In general, natural gas (NG) occupies a much smaller volume in a liquefied state than in a gas state, so gas carriers designed to transport or store them, floating offshore structures (LNG-FPSO, LNG-FSRU) ) And LNG regasification vessels (LNG-RV), such as cargo tanks (Cargo Tank) is maintained at a high pressure and low temperature to prevent the vaporization of the liquefied gas.

A cargo tower (LNGC Pump Tower) for loading or unloading liquefied natural gas is installed in the cargo tank under high pressure and low temperature.

The pump tower generally includes a discharge pipe, a loading pipe, and an emergency pump well. Loading of liquefied natural gas is through the loading pipe, and liquefied natural gas. The unloading is done through the discharge pipe.

The pump tower has a structure that is vulnerable to vibration with a pipe length of about 27m installed in the longitudinal direction in the LNG cargo hold, and the LNG cargo hold is composed of a completely enclosed space and is designed to maintain a very low temperature of about -173 낮은 C or less. Therefore, it is impossible to measure the vibration of the pump tower to avoid resonance during actual ship operation.

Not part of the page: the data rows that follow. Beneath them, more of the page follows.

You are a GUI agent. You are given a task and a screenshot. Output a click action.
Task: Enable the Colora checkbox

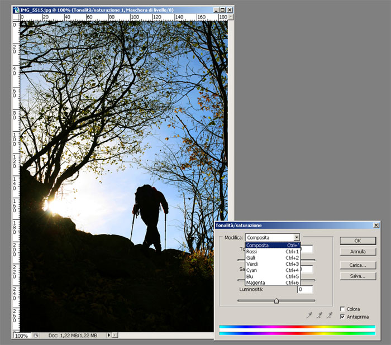click(x=342, y=309)
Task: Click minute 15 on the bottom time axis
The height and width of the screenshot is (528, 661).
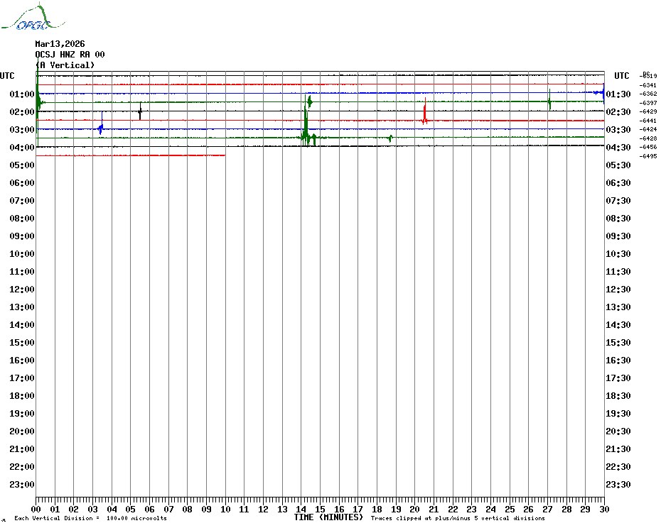Action: pos(320,509)
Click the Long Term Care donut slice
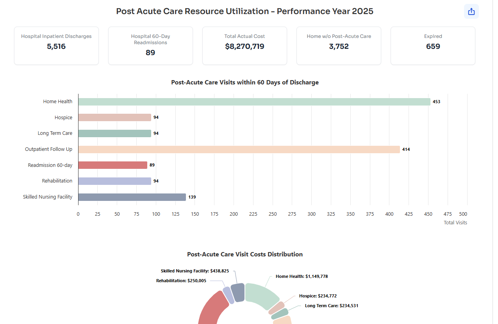This screenshot has height=324, width=498. coord(280,313)
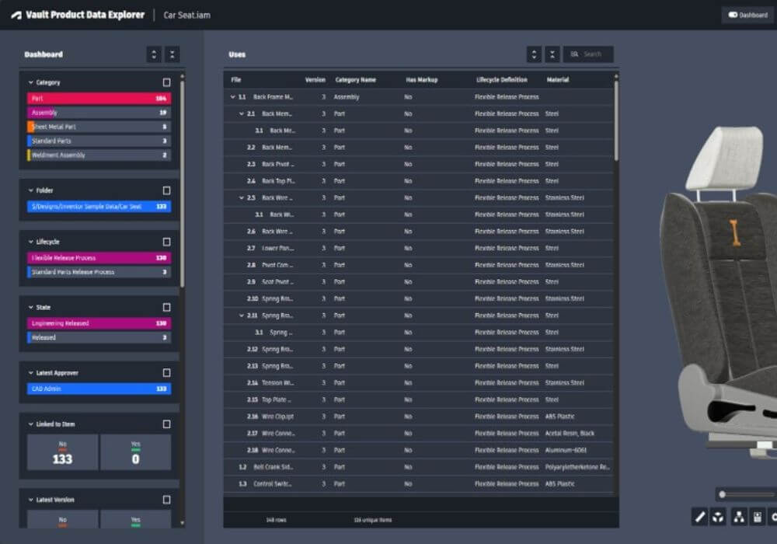The width and height of the screenshot is (777, 544).
Task: Click the sort arrows icon on the Dashboard panel
Action: click(152, 54)
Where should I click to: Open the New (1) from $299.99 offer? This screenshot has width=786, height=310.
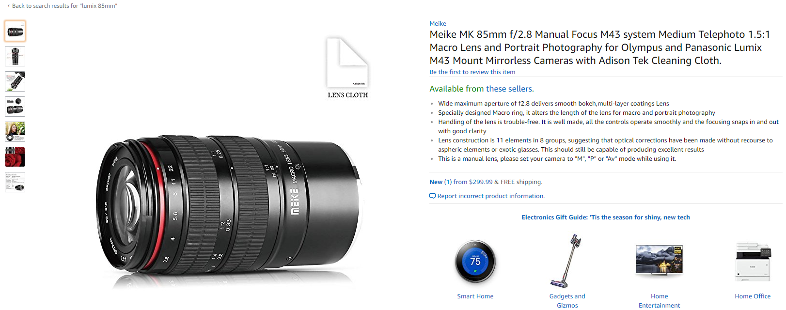pos(461,182)
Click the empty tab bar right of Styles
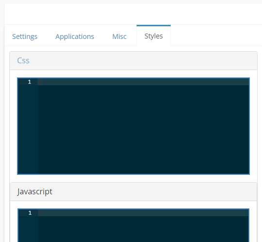Image resolution: width=262 pixels, height=242 pixels. 216,36
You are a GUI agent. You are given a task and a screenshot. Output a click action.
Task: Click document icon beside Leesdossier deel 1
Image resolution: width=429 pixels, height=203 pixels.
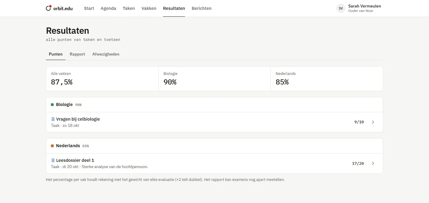[53, 160]
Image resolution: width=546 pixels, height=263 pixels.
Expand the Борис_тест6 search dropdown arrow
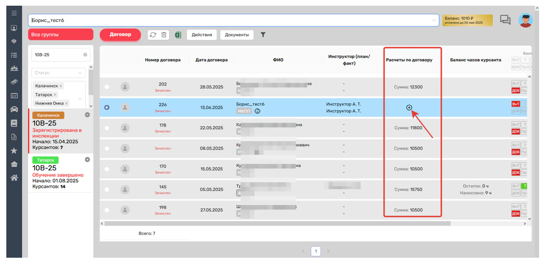(434, 20)
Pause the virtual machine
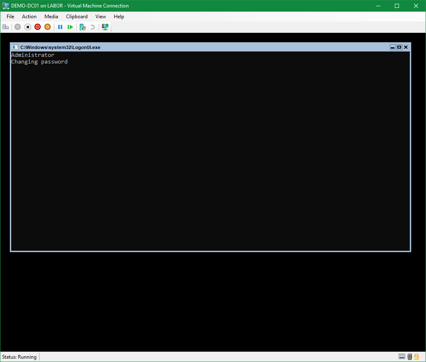The width and height of the screenshot is (426, 362). (60, 27)
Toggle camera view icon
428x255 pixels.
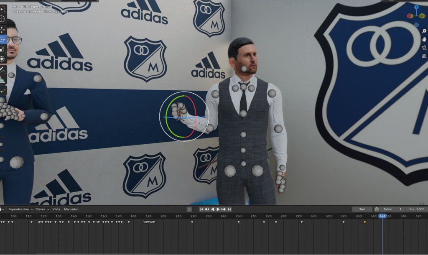click(x=424, y=48)
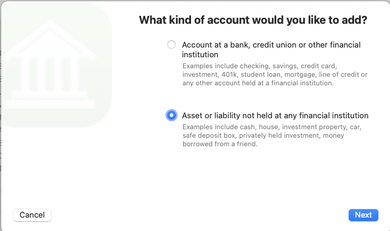Click the blue dot inside the selected radio
The image size is (390, 231).
click(172, 115)
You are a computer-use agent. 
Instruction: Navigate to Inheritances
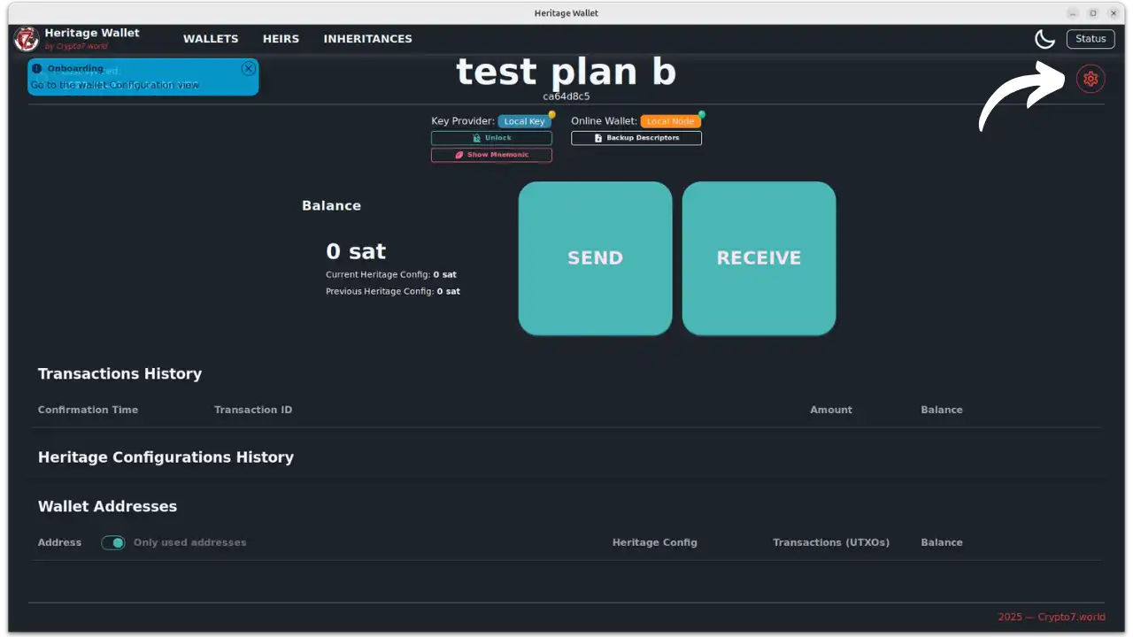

Equipment having its own driving unit, such as an alternator installed in a ship, may cause vibration problems due to external vibration forces such as the main engine or propeller, as well as resonance problems caused by the internal vibration forces of the equipment itself.

In the related art, LNGC mainly uses a 5 cylinder engine for fuel efficiency. In this case, vibration occurs in the pump tower near the MCR rpm. Despite the occurrence of vibration, since the pump tower is installed in the LNG cargo hold, it is very difficult to prevent dust and reinforcement due to the insulating boxes in the LNG and LNG cargo hold. Due to this, there is a problem that causes fatigue destruction of the pump tower due to resonance.

Korean Patent Publication No. 10-2012-0077627

Because of the nature of the pump tower, it is composed of a completely enclosed LNG cargo hold (cargo tank) space, so it is impossible to measure the vibration of the pump tower to avoid resonance during actual ship operation. The upper part of the pump tower located at the upper part of the trunk deck is vibrated by force, and by installing a pump tower reinforcement device and / or a dynamic absorbing device at the upper part of the pump tower, it is effective to effectively prevent the pump tower from being fatigued due to vibration resonance. An object of the present invention is to provide a pump tower having a vibration reduction device that can be avoided.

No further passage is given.